- Directed by: Phil Rosen
- Written by: Howard J. Green
- Based on: a story by Rupert Hughes
- Produced by: Harry Cohn
- Starring: Jacqueline Logan Charles Delaney Warner Oland
- Cinematography: Ted Tetzlaff
- Edited by: William Hamilton
- Production company: Columbia Pictures
- Release date: January 2, 1929 (US);
- Running time: 6 reels
- Country: United States
- Language: English

= The Faker =

1929 film directed by Phil Rosen

The Faker is a 1929 American silent melodrama film, directed by Phil Rosen. It stars Jacqueline Logan, Charles Delaney, and Warner Oland, and was released on January 2, 1929.

==Plot==
Rita Martin is the assistant to Hadrian, a fake spiritualist who cons people out of their money. When they arrive in town, she gets a job as secretary to John Clayton, a local wealthy man. It is her job to get information about him that she can pass along to Hadrian, allowing "the faker" to dupe him. John has been set up by his worthless son, Frank, who the elder Clayton has removed from his will, leaving everything to his stepson, Bob Williams.

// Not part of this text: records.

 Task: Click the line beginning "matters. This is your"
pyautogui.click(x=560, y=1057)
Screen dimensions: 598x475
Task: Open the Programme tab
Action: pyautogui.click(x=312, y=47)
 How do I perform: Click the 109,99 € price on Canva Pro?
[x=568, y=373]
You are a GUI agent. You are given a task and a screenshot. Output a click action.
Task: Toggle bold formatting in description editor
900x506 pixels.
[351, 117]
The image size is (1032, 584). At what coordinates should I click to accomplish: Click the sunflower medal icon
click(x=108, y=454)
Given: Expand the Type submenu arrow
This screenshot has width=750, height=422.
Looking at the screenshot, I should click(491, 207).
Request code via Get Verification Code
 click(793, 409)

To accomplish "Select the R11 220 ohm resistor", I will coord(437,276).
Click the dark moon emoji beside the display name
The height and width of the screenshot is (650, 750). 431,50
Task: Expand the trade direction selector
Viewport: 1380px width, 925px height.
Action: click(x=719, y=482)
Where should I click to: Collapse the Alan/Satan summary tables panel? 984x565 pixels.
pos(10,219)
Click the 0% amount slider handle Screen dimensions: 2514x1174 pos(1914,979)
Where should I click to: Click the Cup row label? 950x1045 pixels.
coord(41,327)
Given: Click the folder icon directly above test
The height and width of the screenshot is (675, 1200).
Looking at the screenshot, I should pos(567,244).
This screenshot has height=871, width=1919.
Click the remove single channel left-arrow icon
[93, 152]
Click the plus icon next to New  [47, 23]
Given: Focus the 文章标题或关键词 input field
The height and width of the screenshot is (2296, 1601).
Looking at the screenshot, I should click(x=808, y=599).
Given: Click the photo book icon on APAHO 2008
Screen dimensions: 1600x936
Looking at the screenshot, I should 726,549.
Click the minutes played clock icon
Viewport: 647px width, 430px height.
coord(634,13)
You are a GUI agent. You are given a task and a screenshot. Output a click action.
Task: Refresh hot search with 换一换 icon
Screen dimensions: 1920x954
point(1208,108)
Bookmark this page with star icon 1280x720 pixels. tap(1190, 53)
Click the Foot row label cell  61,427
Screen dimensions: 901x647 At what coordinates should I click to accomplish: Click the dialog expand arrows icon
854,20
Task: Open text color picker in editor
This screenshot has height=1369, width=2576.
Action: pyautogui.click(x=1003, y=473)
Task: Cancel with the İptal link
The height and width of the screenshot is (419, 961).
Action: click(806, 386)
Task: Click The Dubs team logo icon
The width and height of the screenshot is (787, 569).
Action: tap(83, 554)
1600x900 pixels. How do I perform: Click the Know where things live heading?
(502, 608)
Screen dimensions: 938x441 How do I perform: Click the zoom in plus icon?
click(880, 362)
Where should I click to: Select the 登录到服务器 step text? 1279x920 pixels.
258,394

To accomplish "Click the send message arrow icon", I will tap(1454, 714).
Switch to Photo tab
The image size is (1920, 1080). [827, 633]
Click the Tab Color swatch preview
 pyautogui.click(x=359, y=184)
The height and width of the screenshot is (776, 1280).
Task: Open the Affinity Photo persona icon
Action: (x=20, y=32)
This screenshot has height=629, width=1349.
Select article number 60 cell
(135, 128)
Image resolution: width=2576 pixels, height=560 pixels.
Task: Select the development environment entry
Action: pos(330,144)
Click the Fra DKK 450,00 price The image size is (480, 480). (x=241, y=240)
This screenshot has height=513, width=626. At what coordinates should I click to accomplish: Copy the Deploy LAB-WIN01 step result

As she is collecting the information, Rita and Bob fall in love. Frank wants Hadrian to hold a fake seance and pretend that John's dead ex-wife is asking John to reconcile with Frank. When Rita realizes what her intelligence gathering is setting up to happen, she cannot bear to know that she is being used against Bob. During the seance, she is posing as the spirit of the dead Mrs. Clayton, but instead exposes Hadrian as a fraud. Initially, Bob despises her just as much as her boss, but the two reconcile.

==Cast list==
- Jacqueline Logan as Rita Martin
- Charles Delaney as Bob Williams
- Warner Oland as Hadrian, the faker
- Charles Hill Mailes as John Clayton
- Gaston Glass as Frank Clayton
- Flora Finch as Emma
- David Mir as Believer
- Lon Poff as Hadrian's aid
- Fred Kelsey as Detective

==Production==
In November 1928 it was revealed that Jacqueline Logan, Warner Oland, and Gaston Glass had been signed by Columbia Pictures for featured roles in the upcoming film, The Faker, which was based on a story by Rupert Hughes.

==Reception==
Photoplay magazine gave the film a positive review, saying it was "extraordinarily well done". The Film Daily, on the other hand, gave the film a poor review, "Weak, with very artificial story and poor characterization. A lot of spiritualist faking stuff doesn't click." There was not an aspect of the film which they gave good grades too, marking direction, story, photography, and acting all as poor. The Napa Daily Register enjoyed the picture, saying it was "a screen novelty that stands in a class by itself. The luxurious and weird backgrounds of seaside resorts, country estates and bizarre seance parlors afford opportunity for gripping drama, uncanny phenomena and a poignant love story..." Harrison's Reports also gave the film a positive review, calling it "A very good expose of the fake means used by mediums in their endeavors to mulct their credulous victims of large sums of money." The complimented the acting of Logan, Delaney, Oland and Glass.

==Preservation and status==
Complete copies are held at the Archives Du Film Du CNC and the Cinémathèque Française.